Consulenza Redazione DVR

Documento di Valutazione dei Rischi (DVR)
Il DVR rappresenta uno strumento fondamentale che ogni datore di lavoro è tenuto a predisporre per garantire la sicurezza e la tutela della salute dei lavoratori. È possibile ricorrere a una versione standardizzata del documento, conforme ai criteri definiti dalla Commissione Consultiva Permanente per la salute e sicurezza sul lavoro.

La stesura del DVR implica la raccolta e l’analisi di dati utili a descrivere lo stato attuale dell’ambiente lavorativo, con l’obiettivo di individuare eventuali criticità. Queste criticità devono poi essere affrontate mediante l’adozione di misure che permettano di eliminarle o almeno di ridurle, promuovendo la prevenzione e il controllo dei rischi.

L’attività di redazione del DVR richiede competenze specifiche per valutare correttamente le condizioni di lavoro e individuare soluzioni efficaci per la salvaguardia della salute e dell’incolumità di tutte le persone coinvolte. Si tratta di un processo che contribuisce, nel tempo, a migliorare la qualità degli ambienti lavorativi, a rafforzare la cultura della prevenzione e a garantire il rispetto dei diritti dei lavoratori.

La stesura del documento di valutazione dei rischi si articola in tre sezioni principali:

  • Valutazione degli ambienti di lavoro
    Analisi dei luoghi in cui si svolge l’attività, incluse le strutture, le postazioni, e le attrezzature utilizzate, in conformità ai requisiti normativi vigenti in materia di sicurezza sul lavoro.

  • Valutazione delle attività e delle mansioni
    Studio dei compiti svolti da ciascun lavoratore, con identificazione dei potenziali rischi connessi alle diverse funzioni operative. In questa fase si evidenziano eventuali criticità legate alle attività quotidiane, con riferimento ai ruoli assegnati e all’organigramma della sicurezza.

  • Verifica della documentazione obbligatoria
    Analisi della documentazione prevista dalla normativa, utile a garantire la corretta gestione degli adempimenti in materia di salute e sicurezza, da conservare presso la sede operativa.


Durante il sopralluogo, viene utilizzata una checklist tecnica per valutare in modo sistematico i seguenti aspetti:

  • Sicurezza operativa
    Verifica delle misure di prevenzione in essere, tra cui formazione, dispositivi di protezione, impianti e attrezzature.

  • Igiene del lavoro e ambiente
    Analisi delle condizioni igienico-sanitarie, con eventuale coinvolgimento di personale sanitario specializzato per la sorveglianza sanitaria, secondo le previsioni normative.

  • Prevenzione incendi
    Controllo dei sistemi e dispositivi antincendio presenti (estintori, segnaletica, illuminazione di emergenza, presidi di primo soccorso, ecc.).
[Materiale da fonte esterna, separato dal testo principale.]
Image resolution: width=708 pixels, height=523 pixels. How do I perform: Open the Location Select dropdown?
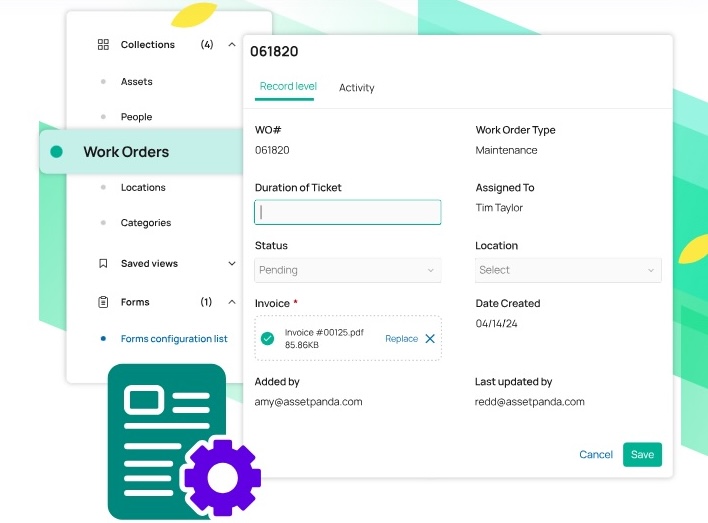tap(567, 270)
  • Gestione delle sostanze pericolose
    Redazione del documento per la valutazione del rischio chimico, attraverso l’esame delle schede di sicurezza dei prodotti impiegati e delle sostanze utilizzate nell’attività aziendale.

  • Documento di valutazione dei rischi (DVR)
    Redatto secondo quanto previsto dalla normativa vigente in materia di salute e sicurezza nei luoghi di lavoro, il documento contiene le procedure e le misure da adottare per garantire la prevenzione dei rischi professionali.

  • Piano degli interventi correttivi e preventivi
    Include l’elenco delle criticità rilevate, le priorità di intervento e le tempistiche suggerite per l’attuazione delle misure necessarie alla riduzione del rischio e alla tutela della salute dei lavoratori.

  • Programma formativo
    Documento dedicato alla pianificazione delle attività di formazione e informazione, sviluppato sulla base delle esigenze emerse in fase di valutazione. Comprende contenuti, obiettivi e priorità degli interventi formativi.

  • Modulistica per la gestione della sicurezza
    Raccolta di modelli operativi utili alla corretta impostazione e mantenimento del sistema di gestione della sicurezza aziendale, aggiornabili nel tempo in base agli sviluppi normativi e tecnici.

  • Schede di valutazione delle mansioni
    Per ogni ruolo analizzato, vengono predisposte specifiche schede che riportano i rischi associati, le misure di prevenzione, i nominativi del personale coinvolto e l’eventuale sorveglianza sanitaria richiesta.